■ Extracted data
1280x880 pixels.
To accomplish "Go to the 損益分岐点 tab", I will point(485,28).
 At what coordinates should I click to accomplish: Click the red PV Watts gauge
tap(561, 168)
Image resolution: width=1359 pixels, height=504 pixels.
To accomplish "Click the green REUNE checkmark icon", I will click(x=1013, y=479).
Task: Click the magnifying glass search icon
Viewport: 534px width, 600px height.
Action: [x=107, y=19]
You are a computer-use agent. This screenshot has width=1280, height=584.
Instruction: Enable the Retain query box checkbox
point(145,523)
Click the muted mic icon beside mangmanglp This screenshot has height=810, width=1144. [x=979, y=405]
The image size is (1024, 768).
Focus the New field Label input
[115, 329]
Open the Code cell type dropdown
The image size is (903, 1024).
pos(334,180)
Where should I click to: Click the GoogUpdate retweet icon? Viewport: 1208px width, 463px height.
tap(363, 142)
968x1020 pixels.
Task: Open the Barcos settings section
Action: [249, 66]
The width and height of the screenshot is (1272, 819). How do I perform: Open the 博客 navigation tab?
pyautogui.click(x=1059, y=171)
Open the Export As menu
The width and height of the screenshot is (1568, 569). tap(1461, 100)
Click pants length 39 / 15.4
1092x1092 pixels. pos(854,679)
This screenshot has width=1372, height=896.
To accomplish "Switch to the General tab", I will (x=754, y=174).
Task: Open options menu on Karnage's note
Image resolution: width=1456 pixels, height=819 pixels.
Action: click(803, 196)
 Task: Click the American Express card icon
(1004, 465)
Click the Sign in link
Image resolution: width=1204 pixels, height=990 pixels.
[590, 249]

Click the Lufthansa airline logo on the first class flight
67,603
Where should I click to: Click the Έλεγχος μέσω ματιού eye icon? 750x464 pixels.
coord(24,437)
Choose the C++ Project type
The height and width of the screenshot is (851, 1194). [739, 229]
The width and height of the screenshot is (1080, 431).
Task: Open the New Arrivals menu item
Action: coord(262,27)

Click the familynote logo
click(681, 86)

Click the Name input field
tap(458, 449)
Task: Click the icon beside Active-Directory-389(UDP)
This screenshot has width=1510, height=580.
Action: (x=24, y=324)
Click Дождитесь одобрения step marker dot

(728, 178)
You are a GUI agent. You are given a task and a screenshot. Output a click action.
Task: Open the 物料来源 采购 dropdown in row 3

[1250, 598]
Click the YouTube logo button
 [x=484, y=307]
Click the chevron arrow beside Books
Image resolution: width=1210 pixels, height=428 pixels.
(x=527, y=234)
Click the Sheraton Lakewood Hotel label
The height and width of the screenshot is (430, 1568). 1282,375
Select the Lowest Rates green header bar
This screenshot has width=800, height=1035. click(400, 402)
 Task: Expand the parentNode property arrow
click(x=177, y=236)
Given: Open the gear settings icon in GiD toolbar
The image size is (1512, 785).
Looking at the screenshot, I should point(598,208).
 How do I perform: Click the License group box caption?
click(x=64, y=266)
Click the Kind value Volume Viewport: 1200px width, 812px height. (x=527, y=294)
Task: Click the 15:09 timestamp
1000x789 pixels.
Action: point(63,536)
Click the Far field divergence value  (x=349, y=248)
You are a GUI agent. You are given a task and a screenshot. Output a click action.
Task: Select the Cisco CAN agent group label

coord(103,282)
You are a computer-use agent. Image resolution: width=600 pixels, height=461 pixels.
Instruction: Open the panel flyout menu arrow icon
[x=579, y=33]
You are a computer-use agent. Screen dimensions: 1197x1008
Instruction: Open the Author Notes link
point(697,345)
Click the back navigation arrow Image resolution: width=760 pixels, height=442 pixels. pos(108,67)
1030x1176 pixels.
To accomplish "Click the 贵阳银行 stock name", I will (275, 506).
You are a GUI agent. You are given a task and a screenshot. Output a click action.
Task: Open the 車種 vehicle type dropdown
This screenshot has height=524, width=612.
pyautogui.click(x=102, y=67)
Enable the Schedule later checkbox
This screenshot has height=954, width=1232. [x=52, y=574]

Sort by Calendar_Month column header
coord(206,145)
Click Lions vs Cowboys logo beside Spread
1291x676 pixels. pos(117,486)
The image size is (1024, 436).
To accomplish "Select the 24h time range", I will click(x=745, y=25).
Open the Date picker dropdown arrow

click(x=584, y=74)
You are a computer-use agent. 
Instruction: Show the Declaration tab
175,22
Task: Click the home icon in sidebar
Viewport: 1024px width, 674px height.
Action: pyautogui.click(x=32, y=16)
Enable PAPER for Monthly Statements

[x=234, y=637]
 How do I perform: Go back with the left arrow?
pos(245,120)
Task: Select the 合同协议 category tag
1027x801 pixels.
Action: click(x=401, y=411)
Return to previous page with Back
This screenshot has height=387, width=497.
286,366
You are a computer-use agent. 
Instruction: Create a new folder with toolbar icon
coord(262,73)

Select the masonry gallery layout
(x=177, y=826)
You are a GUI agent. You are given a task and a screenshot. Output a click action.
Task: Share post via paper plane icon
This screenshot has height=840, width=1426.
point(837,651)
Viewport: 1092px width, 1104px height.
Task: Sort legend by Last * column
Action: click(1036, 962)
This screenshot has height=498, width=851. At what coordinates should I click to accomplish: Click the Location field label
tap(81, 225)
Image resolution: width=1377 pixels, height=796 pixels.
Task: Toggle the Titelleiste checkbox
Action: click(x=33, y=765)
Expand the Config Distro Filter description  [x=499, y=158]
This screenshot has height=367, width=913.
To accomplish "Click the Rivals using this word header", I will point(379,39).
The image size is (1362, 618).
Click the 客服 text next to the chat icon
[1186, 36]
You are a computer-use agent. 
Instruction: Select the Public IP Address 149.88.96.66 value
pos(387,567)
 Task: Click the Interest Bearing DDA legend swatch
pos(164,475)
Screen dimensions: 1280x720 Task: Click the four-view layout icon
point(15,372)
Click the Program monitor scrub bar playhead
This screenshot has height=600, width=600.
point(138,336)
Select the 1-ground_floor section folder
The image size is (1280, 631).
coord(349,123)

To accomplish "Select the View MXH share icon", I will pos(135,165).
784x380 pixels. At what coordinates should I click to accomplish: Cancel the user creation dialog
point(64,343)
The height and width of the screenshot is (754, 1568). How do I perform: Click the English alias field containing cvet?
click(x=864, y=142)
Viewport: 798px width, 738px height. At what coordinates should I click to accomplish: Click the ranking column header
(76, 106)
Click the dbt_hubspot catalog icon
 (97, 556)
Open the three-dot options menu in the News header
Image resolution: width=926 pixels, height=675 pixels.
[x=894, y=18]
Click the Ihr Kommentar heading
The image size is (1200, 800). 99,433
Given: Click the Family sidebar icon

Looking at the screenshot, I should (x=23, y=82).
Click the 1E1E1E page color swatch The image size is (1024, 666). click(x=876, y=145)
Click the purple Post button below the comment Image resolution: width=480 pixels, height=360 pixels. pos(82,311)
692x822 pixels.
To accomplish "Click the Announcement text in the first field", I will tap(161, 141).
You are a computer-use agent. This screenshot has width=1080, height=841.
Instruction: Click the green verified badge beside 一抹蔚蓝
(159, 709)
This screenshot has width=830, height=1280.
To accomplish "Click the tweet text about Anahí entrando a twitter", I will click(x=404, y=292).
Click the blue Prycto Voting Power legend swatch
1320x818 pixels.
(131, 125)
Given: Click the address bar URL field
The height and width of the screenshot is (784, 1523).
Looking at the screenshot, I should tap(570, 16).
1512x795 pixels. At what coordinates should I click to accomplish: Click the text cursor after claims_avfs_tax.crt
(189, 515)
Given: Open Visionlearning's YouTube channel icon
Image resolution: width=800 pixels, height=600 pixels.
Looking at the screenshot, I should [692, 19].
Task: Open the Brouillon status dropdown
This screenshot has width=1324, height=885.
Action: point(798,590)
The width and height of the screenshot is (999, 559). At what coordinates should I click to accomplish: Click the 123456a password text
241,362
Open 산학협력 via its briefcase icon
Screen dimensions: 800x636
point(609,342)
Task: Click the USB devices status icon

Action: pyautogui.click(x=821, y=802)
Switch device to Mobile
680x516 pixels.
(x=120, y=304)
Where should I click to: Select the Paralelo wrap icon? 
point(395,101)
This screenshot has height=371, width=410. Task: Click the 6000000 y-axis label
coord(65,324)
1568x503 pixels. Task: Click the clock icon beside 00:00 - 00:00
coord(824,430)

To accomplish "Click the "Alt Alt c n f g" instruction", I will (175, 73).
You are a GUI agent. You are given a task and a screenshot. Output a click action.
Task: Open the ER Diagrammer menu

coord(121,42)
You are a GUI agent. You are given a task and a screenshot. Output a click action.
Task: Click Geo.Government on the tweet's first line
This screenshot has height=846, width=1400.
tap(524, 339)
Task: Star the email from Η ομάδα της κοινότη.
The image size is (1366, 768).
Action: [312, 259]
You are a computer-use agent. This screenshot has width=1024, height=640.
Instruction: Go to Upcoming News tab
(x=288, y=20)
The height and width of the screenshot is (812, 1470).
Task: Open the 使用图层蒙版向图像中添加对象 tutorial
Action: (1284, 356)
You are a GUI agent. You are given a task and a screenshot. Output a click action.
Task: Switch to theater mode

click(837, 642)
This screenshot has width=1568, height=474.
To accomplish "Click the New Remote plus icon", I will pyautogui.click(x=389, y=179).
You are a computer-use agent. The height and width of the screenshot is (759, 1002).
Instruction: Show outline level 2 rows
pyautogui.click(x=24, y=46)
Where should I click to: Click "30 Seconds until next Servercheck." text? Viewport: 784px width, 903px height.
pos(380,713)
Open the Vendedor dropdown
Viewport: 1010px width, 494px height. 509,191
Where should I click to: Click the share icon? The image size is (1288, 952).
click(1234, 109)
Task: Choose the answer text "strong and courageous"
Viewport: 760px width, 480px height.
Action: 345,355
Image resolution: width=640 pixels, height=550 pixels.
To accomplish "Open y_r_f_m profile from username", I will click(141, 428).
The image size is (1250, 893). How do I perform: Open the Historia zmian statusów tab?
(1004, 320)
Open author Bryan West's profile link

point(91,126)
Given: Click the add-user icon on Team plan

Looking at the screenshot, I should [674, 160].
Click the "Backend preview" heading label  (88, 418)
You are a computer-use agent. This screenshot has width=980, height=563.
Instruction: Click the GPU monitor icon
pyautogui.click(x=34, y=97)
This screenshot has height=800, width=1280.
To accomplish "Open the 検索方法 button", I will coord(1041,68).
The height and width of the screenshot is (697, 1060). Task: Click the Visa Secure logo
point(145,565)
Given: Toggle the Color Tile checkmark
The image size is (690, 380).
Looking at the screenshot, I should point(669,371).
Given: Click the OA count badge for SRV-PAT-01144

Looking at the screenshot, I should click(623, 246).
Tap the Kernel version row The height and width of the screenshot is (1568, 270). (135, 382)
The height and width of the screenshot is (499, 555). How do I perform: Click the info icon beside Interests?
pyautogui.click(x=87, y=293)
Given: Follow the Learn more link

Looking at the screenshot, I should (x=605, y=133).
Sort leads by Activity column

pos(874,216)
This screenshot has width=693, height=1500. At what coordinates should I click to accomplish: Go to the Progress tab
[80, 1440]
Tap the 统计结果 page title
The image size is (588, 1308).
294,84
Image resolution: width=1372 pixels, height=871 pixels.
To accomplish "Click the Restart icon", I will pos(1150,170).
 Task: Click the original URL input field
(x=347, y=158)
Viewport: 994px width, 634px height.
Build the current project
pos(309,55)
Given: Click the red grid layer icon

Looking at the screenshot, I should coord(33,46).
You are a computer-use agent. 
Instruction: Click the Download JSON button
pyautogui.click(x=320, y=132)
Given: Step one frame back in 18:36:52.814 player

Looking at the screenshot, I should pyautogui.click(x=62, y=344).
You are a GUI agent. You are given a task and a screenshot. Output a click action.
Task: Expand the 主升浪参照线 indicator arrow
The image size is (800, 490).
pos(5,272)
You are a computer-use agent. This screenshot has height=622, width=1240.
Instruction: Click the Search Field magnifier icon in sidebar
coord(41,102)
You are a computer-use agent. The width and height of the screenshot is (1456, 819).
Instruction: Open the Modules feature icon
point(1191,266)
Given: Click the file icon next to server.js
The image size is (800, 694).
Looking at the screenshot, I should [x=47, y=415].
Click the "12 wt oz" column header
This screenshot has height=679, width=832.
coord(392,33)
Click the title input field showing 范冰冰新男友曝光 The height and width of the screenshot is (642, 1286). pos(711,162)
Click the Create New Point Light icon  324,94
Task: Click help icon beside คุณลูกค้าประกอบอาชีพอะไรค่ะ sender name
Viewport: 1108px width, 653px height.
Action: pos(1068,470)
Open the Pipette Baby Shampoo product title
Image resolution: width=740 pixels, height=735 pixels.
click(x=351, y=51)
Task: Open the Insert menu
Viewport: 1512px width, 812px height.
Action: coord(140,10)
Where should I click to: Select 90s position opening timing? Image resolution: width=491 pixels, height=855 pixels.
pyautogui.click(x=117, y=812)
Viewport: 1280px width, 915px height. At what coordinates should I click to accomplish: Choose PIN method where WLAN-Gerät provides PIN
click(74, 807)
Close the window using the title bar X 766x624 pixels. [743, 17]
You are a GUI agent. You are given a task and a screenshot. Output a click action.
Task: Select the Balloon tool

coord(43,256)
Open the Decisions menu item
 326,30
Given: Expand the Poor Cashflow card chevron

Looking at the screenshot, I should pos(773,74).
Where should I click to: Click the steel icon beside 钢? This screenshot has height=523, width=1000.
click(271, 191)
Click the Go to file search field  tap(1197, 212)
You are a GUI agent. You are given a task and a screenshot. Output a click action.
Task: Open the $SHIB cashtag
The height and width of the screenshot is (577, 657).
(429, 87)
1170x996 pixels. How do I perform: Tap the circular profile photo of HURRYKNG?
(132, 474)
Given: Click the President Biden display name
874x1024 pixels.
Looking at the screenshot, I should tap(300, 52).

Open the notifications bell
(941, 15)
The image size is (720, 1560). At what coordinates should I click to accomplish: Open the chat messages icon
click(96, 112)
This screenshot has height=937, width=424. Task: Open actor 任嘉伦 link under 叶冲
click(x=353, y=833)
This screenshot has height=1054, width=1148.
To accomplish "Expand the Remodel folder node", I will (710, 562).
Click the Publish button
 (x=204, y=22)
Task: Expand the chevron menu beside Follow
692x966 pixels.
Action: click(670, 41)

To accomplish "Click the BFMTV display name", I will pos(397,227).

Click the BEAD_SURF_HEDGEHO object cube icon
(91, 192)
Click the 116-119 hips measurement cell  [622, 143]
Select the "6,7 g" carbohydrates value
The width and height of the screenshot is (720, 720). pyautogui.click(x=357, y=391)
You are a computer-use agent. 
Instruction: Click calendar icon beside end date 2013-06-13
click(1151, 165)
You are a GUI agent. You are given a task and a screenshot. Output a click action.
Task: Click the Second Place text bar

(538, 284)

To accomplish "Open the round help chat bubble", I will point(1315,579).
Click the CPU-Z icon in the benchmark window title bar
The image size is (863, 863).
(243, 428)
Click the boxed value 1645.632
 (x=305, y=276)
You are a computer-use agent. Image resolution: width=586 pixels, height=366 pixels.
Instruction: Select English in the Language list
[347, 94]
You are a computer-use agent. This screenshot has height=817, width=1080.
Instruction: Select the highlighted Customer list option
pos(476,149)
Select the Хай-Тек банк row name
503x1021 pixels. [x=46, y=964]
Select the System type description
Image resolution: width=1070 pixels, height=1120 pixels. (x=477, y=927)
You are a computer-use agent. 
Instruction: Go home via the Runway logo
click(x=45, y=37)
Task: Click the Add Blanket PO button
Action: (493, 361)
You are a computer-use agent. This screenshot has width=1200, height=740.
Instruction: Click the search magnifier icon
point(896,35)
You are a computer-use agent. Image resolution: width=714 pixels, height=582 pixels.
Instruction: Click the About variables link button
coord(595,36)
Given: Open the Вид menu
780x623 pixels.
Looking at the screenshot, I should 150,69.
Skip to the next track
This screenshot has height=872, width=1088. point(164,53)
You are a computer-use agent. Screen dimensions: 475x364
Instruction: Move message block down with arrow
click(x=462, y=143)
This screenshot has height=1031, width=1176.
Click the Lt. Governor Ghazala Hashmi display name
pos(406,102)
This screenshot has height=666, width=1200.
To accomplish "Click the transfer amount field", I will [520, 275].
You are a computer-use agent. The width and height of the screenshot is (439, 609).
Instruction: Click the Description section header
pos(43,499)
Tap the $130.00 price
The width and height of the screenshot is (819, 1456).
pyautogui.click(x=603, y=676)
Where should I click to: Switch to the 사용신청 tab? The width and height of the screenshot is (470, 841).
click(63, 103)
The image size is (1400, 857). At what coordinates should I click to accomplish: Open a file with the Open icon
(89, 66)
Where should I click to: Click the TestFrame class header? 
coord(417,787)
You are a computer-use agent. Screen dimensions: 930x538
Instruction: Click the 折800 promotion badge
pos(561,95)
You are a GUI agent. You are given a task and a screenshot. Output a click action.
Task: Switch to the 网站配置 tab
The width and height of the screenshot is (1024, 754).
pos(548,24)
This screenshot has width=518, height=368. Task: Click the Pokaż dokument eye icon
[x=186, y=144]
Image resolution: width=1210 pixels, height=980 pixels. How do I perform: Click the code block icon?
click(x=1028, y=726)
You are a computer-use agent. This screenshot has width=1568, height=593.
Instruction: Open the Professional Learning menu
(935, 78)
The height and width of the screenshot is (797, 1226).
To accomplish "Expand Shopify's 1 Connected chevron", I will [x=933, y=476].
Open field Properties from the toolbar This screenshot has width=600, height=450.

■ What you are asked to do
Identify the lines in the records above that contain the word "using", then state how many there are and nothing more.

■ Result
2